Italy: Monti government unveils further budget cuts amid rating downgrade
July 30, 2012
On 6 July, the Italian government approved further budget cuts of EUR 26 billion over the next three years. The Monti administration hopes to restore confidence in the sustainability of the country's finances, amid fears that Italy could be forced to request a bailout from its Euro area peers in the coming months. The bill includes, among other measures, a reduction in the number of provincial governments, which will be cut by half.
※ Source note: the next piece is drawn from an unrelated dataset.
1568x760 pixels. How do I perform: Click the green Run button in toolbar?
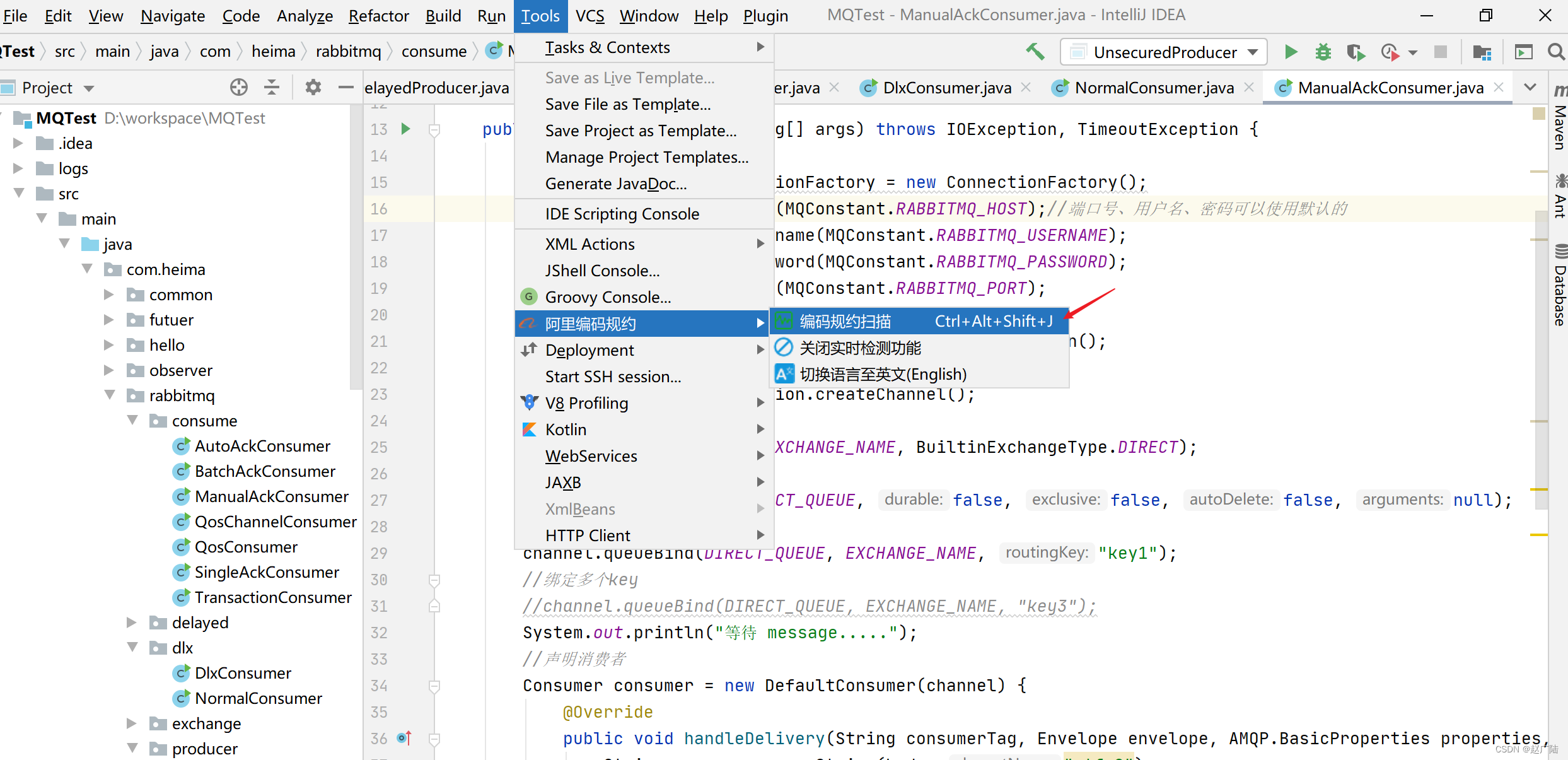[1291, 52]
In addition, the number of public sector workers will be reduced by 10% and the number of state managers cut by 20%. Although the impact of the budget cuts is to be spread over the next three years, the bulk of the reductions are planned for 2013 (EUR 10.5 billion) and 2014 (EUR 11.0 billion). The package also postpones the VAT increase previously envisaged for October, which will be now delayed until July next year. Despite the additional fiscal consolidation efforts, the spread between Italian and German 10-year bonds continued to widen during the month, reaching 543 points on 24 July, the highest risk premium since Monti took office in November last year. In spite of the austerity measures, on 13 July, the international credit rating agency Moody's downgraded Italy's sovereign rating by two notches, to Baa2 from A3, citing contagion risks from Greece and Spain, as well as a deteriorating economic outlook. Later in the month, on 27 July, Moody's also cut the rating for the southern region of Sicily to Baa3 from Baa2, just one level above junk status, while warning of the possibility of further downgrades going forward. A few days earlier, Prime Minister Monti had announced an austerity plan for the region aimed at restoring financial stability and reducing the risk of insolvency on Sicily's EUR 5.3 billion debt. The program will be closely monitored by the government and will focus on downsizing the traditionally-overstaffed public sector payroll.